Adam and I were with the doctor for about 20 minutes, as always it wasn’t the same consultant that we saw the first time and I found myself rather confused by what he had to say, as it didn’t fully match with what I was told before. Adam said that it was, but just a different interpretation, but with confusion something that tops my list of memory tricks, I just can’t be totally sure. It seems that it is more my MS than the emphysema that is destroying my ability to breath, I had it in my head that they were both doing the same amount of damage 20% each, totally 40% not working as it should. This times there were no percentages, but a clear belief on his side that yes I do have emphysema, yes it is doing damage and yes I do need to take the medication I have been given, but the real problem, is my MS. All the pain and all the discomfort, the hours spent trying to find a position that would allow me to breath, are all down to the part of the problem that nothing can be done about.
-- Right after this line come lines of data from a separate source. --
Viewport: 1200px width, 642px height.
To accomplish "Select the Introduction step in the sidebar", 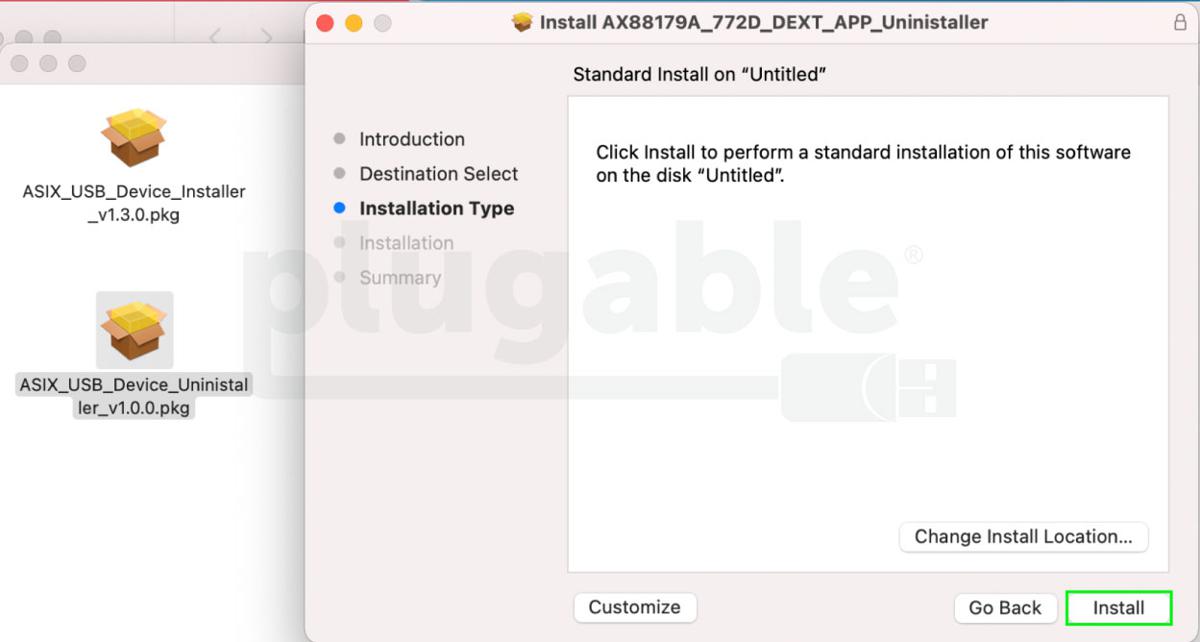I will pyautogui.click(x=412, y=139).
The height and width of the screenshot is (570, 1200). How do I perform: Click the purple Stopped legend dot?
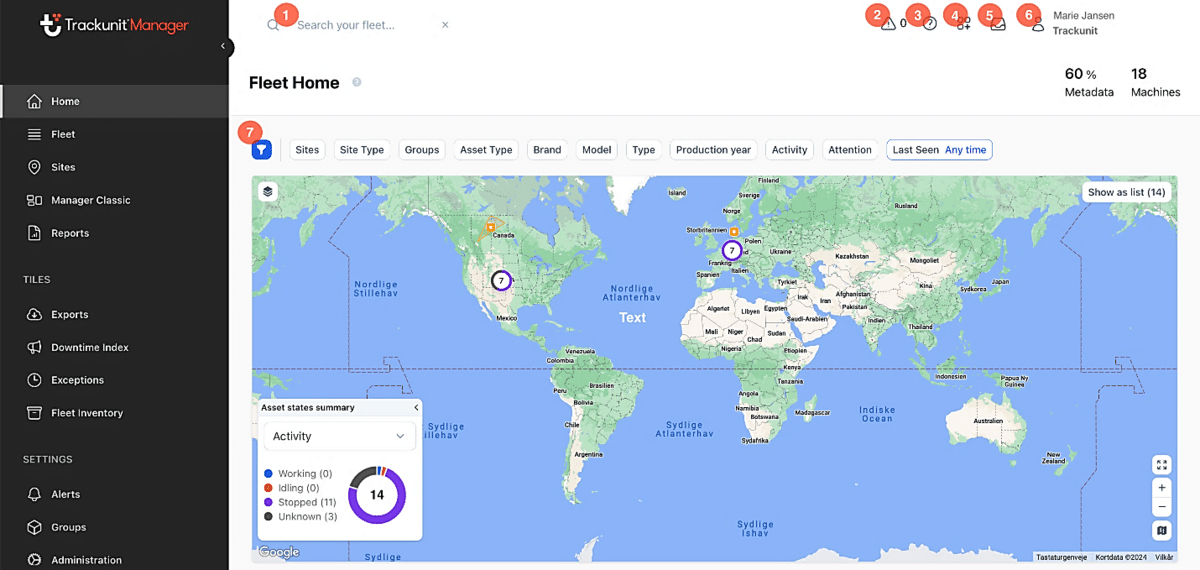268,503
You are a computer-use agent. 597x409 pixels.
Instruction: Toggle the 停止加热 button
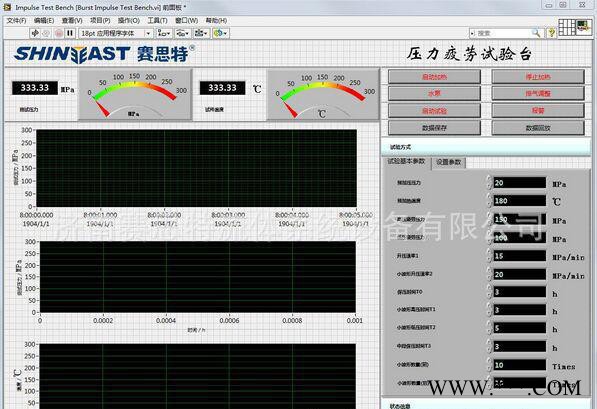pyautogui.click(x=538, y=77)
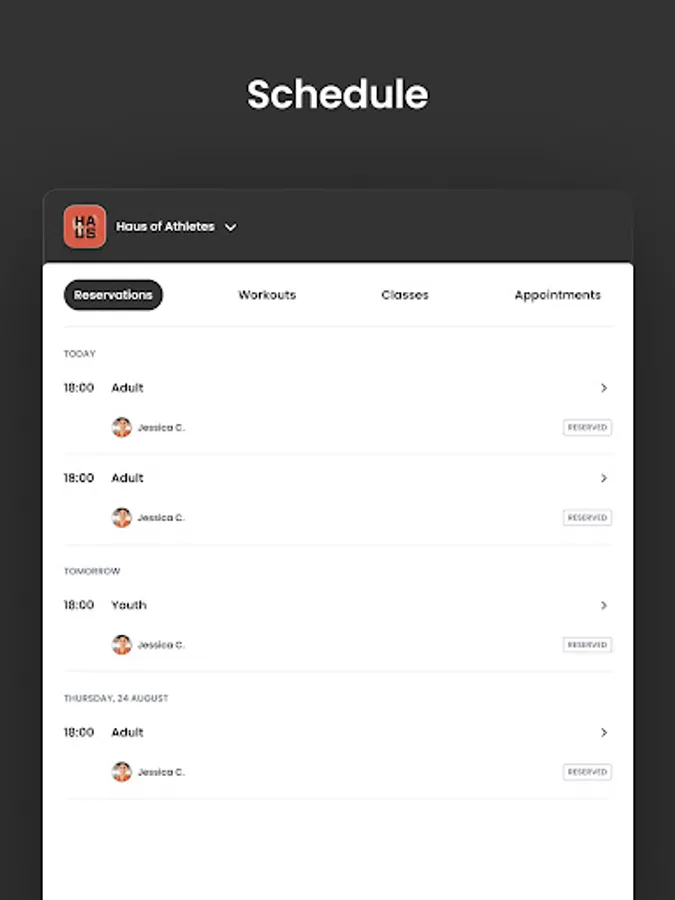This screenshot has width=675, height=900.
Task: Click the Reserved badge on Thursday's Adult class
Action: [587, 772]
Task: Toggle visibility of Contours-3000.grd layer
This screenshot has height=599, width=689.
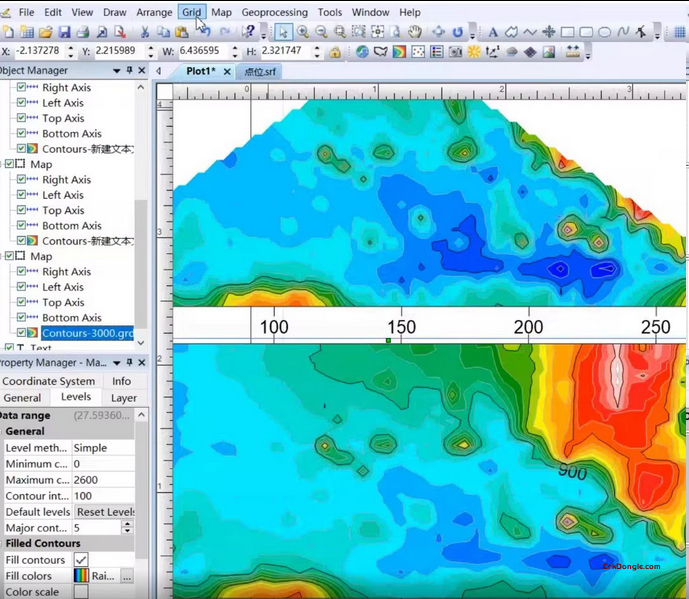Action: tap(22, 333)
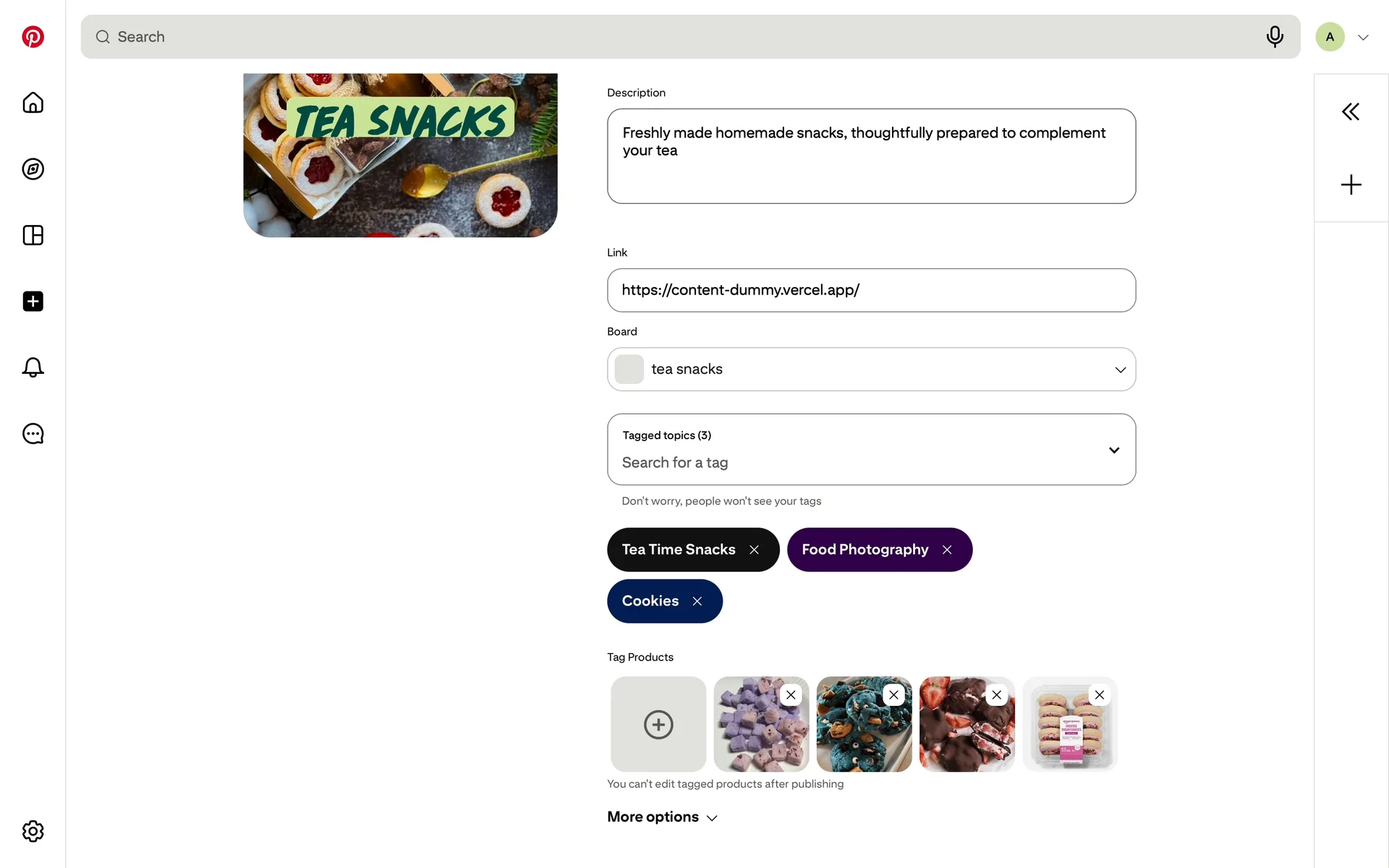Viewport: 1389px width, 868px height.
Task: Expand the Tagged topics dropdown arrow
Action: [1114, 450]

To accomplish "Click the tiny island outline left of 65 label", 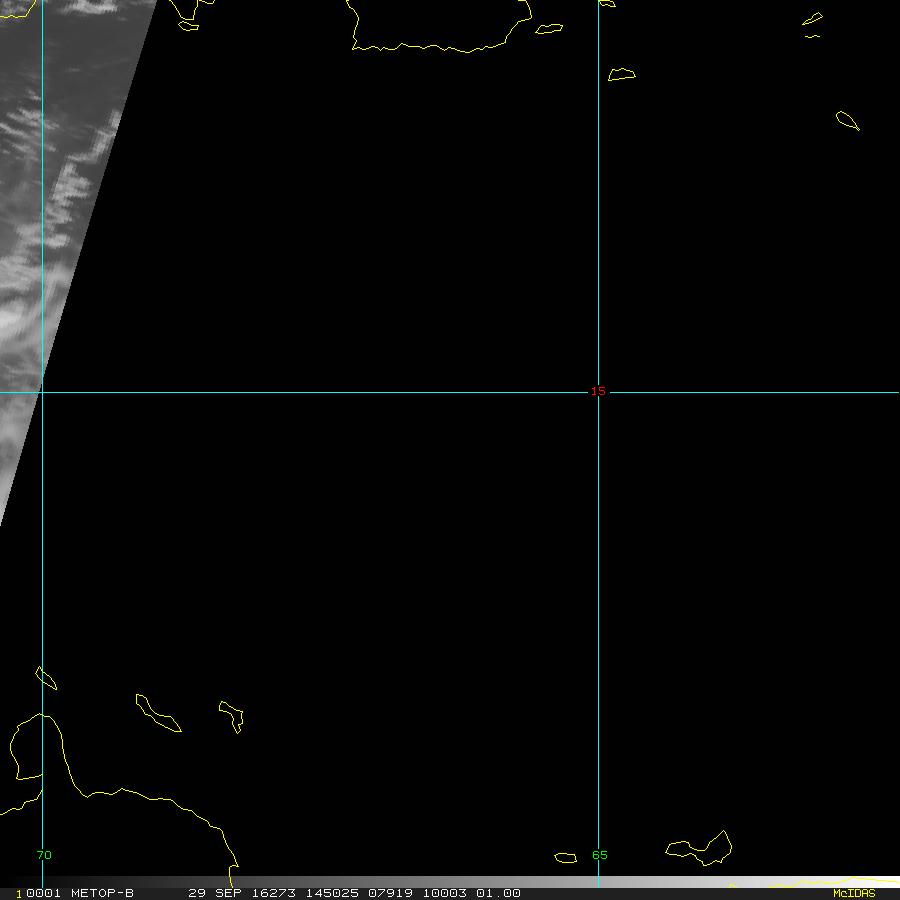I will (566, 857).
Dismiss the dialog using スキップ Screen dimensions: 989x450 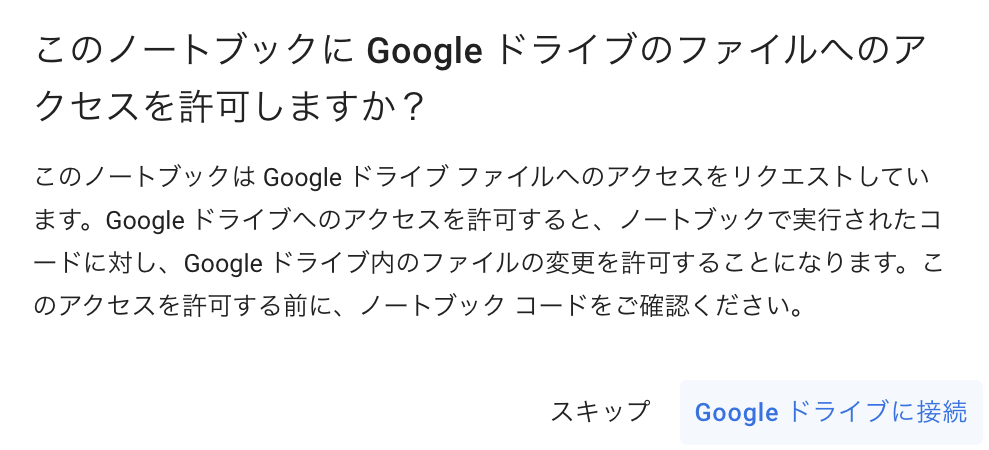pyautogui.click(x=599, y=412)
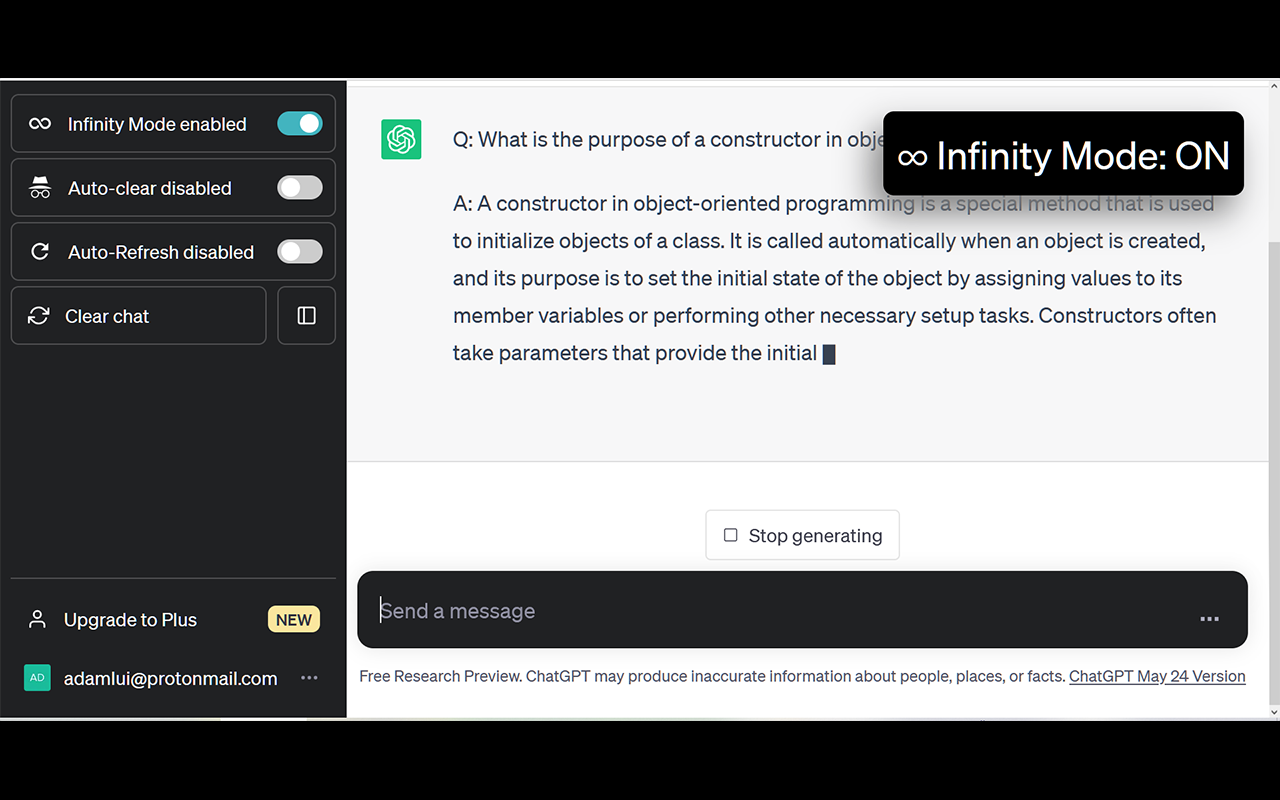Hide the sidebar with the panel icon

point(306,316)

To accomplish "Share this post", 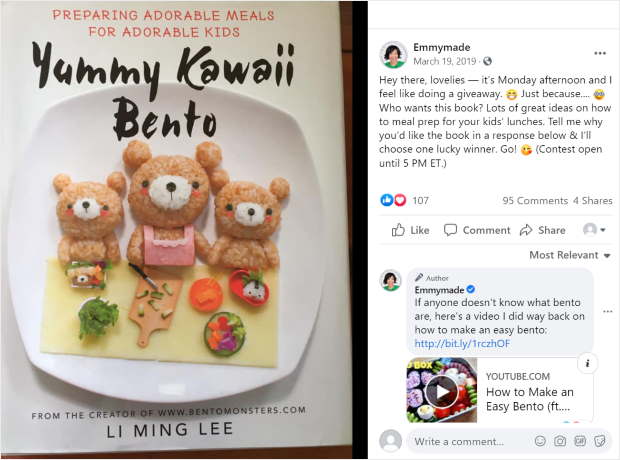I will (542, 230).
I did know that before, as I knew totally that yes I could stop smoking, but my MS would still go on destroying my breathing regardless. That was why I went through all the possibilities and decided to continue smoking as it really didn’t matter as far as my health goes.

Just as my MS specialist had said years ago, that apart from continuing my medication, there was little that they could do for me, yes I was welcome to see them when I felt I needed to, but there was little purpose in annual visits, I have now also been told the same by this morning consultant. The door is open should I feel I need their help and that I have to watch out for any chest infections as they could clearly cause me problems and I should see them if it is a severe bout. I am more than happy with that arrangement as going to hospital to have them pat you on the head and say see you in a year, well it wasted everyone time, any reason not to go on a stair climber gets my vote. For some reason I can’t explain even to myself, this time it upset me in a different way, this time I have come home feeling that I have lost even more of me and I have even less control over my health. So here I am sitting breathing with only the top half of my lungs as my diaphragm is solid and I can find no relief, just as I do daily but this time, this time I am blaming in capitol letters, I am BLAMING my MS as it is suddenly all it’s fault. That believe me is far more scary than emphysema, that is a slow build up system, my MS could and can stop me breathing when ever it feels like it. Which actually puts the decision of my left thumb to not work properly this morning, as a really minor unimportant nothing.

For now I need to sleep, which is one of the unavoidable side affects of going out, I’m drained and ready to sleep where I am, but I would prefer to actually do so in my bed, just a touch more comfortable, believe me.